In the 1930s, British adviser to Bahrain Sir Charles Belgrave proposed to rename the Persian Gulf, “Arabian Gulf,” a proposal that was rejected by the British Colonial and Foreign offices. Two decades later, the Anglo-Iranian Oil Company resurrected the term during its dispute with Mohammad Mossadegh, the Iranian Prime Minister whose battle with British oil interests would end in a U.S.-sponsored coup d'état that continues to haunt U.S.-Iran relations.
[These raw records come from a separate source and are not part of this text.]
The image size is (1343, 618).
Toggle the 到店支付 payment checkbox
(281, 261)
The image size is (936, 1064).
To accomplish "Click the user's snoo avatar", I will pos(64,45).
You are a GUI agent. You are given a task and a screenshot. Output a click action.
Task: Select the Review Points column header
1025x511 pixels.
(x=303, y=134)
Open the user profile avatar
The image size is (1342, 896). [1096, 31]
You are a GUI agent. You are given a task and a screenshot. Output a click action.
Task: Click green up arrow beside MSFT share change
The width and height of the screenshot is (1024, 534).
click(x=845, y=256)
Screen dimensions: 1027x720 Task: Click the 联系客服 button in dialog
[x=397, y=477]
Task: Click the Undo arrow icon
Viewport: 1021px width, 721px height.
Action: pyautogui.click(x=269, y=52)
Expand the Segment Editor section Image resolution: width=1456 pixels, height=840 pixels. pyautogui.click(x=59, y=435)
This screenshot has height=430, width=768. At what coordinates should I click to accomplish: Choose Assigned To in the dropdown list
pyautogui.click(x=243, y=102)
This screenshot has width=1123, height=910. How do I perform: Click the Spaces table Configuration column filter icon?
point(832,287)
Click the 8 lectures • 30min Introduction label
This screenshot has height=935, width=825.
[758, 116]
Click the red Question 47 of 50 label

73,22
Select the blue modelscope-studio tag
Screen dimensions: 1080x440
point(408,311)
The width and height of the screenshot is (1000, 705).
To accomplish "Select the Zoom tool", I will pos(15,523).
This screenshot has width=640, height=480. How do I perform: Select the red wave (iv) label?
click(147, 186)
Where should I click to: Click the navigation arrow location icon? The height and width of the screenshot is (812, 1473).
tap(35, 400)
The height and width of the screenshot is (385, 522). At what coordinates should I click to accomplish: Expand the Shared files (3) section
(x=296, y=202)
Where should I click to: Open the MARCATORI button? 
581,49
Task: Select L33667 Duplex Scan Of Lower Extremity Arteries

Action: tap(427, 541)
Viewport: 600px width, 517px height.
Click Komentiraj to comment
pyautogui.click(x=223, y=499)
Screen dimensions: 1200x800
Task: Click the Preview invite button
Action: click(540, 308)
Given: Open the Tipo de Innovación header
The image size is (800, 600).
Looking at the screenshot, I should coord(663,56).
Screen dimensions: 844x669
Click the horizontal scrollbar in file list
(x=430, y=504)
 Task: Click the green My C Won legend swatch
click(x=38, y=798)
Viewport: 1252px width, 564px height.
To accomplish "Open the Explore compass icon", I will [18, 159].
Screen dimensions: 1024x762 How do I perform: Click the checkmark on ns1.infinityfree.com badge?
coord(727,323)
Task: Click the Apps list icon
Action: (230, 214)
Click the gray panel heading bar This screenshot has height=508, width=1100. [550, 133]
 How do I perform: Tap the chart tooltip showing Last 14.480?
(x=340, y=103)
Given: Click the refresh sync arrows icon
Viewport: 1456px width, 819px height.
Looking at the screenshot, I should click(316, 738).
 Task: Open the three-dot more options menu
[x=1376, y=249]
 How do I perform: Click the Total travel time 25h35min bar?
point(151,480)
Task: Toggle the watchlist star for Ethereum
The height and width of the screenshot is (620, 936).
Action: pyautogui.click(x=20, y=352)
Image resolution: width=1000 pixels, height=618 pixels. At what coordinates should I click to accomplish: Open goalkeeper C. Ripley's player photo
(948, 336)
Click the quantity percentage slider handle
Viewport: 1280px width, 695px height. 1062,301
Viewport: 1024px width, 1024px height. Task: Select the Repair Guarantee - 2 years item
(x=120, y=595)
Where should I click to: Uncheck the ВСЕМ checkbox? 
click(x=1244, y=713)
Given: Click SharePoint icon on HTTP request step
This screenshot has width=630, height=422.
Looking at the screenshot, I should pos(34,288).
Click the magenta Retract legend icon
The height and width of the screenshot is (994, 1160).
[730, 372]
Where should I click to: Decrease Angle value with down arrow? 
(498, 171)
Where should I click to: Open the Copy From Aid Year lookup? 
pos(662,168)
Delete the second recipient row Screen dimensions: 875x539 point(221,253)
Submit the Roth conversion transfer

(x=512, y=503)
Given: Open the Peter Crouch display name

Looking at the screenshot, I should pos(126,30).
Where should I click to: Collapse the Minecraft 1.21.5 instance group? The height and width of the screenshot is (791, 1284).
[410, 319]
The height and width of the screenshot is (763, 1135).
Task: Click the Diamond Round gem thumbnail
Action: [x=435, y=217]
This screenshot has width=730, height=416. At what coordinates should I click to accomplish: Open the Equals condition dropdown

In the 1960s, the title “Arabian Gulf” became central to propaganda efforts during the Pan-Arabism era aimed at exploiting ethnic divisions in the region to unite Arabs against non-Arabs, namely Iranians and Israelis. The term was later employed by Saddam Hussein to justify his aims at territorial expansion. Osama Bin Laden even adopted the phrase in an attempt to rally Arab populations by emphasizing ethnic rivalries in the Middle East.

We have serious concerns that Google is now playing into these efforts of geographic politicization. Unfortunately, this is not the first time Google has stirred controversy on this topic. In 2008, Google Earth began including the term “Arabian Gulf” in addition to Persian Gulf as the name for the body of water. NIAC and others called on you then to stop using this ethnically divisive propaganda term, but to no avail. Instead of following the example of organizations like the National Geographic Society, which in 2004 used term “Arabian Gulf” in its maps but recognized the error and corrected it, Google has apparently decided to allow its informational products to become politicized.

Google should rectify this situation and immediately include the proper name for the Persian Gulf in Google Maps and all of its informational products. The exclusion of the title of the Persian Gulf diminishes your applications as informational tools, and raises questions about the integrity and accuracy of information provided by Google.

We strongly urge you to stay true to Google’s mission – “to organize the world’s information and make it universally accessible and useful” – without distorting or politicizing that information. We look forward to an explanation from you regarding the recent removal of the Persian Gulf name from Google Maps and call on you to immediately correct this mistake.